Rick Bass: Nashville Chrome
Nashville Chrome opens on a logging town in ’40s Arkansas, where the bleakness of the economic climate is made all the more dispiriting by the fact that the Great Depression is officially, if not effectively, over. Rising above the ever-present whine of the sawmill blade is the “tempered harmony” of the Brown family’s Maxine, Jim Ed, and Bonnie, a trio of singers who blazed a trail through traditional country music into a tuneful territory that combined slick pop production and honky-tonk to create what would come to be known as the Nashville sound. In this third novel by O. Henry award-winner Rick Bass, his usual subjects of threatened ecosystems and endangered animals are pushed to the background, but the foregrounded human relationships never come close enough, as Bass is content to treat the Browns as vessels for greatness instead of individuals with agency. He fictionalizes and dramatizes, recreating their lives in broad, mythic strokes that, unfortunately, never amount to a convincing facsimile.
Some of that distance is by design, but where it was problematic for Bass’ Where The Sea Used To Be, it’s damning here. The Browns signed with an abusive, exploitative manager, Fabor Alexander, who refused to wire them money for food or lodging while they were on tour. They battled with alcoholism and the corrupting power of fame, and they produced hits like “The Three Bells” and “I’ll Take The Chance,” winning high-profile fans like The Beatles, Chet Atkins, and Elvis Presley, who figures heavily in the story as Bonnie’s one-time love interest. It’s a tale with incredible dramatic potential, but the abstract tone squanders it by skimping on the dialogue and details that would make the story resonate. Instead, Chrome comes off like the novel equivalent of a biography written without proper access to its subject.

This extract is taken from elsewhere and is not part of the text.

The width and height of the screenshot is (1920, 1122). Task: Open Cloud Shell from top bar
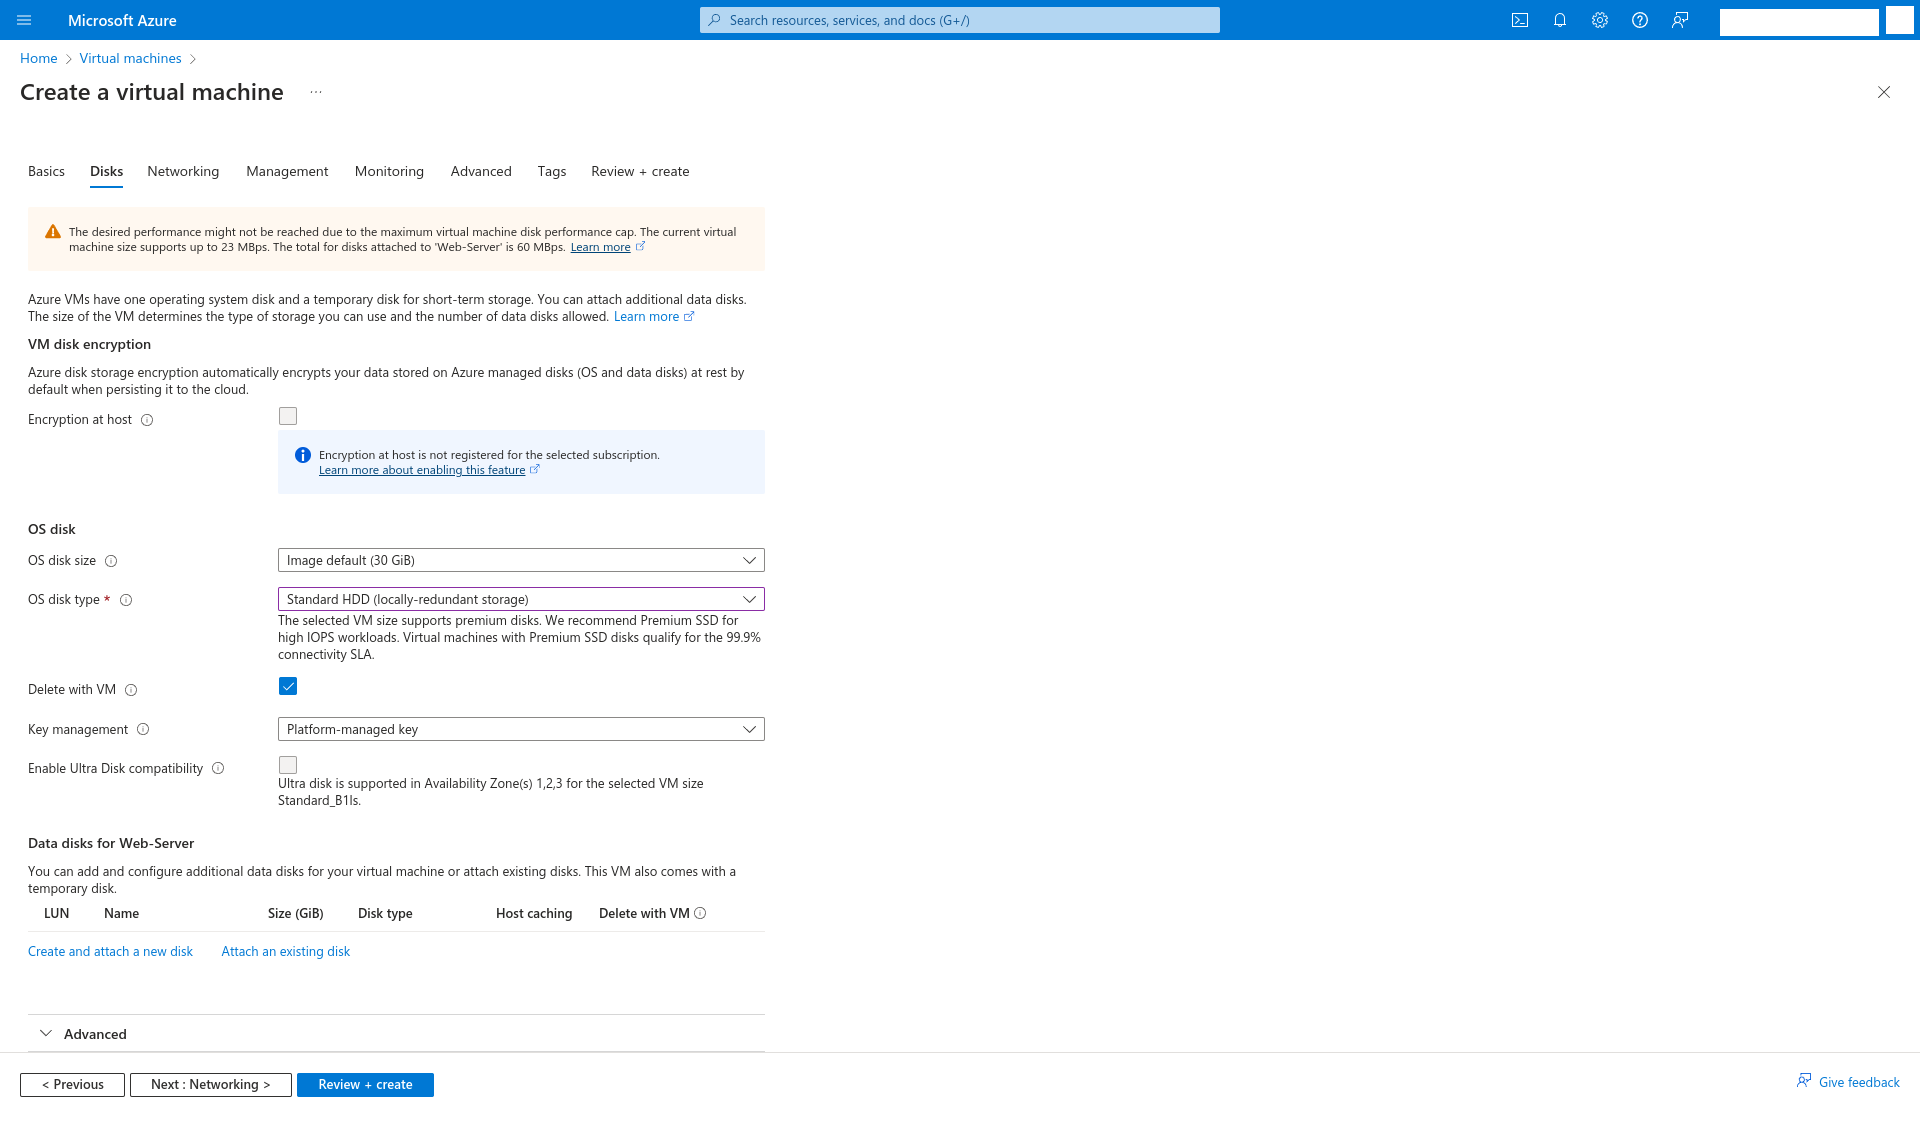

Part of the problem is the book’s hiccuping, plodding structure, which makes its 250 pages feel twice that. The chapter devoted to the private-airplane death of labelmate “Gentleman” Jim Reeves, or the one detailing a disastrous recording session at Fabor’s palatial estate and the resulting move to RCA are engrossing on their own, but each story feels isolated from the others, and together, they’re incapable of generating any momentum, intercut as they are every few pages with the modern-day struggle of an elderly, now sober Maxine Brown. E.L. Doctorow has said that history tells us what happened, and fiction tells us what it felt like. Nashville Chrome’s attempt to accomplish both aims for harmony, but produces mostly dissonance.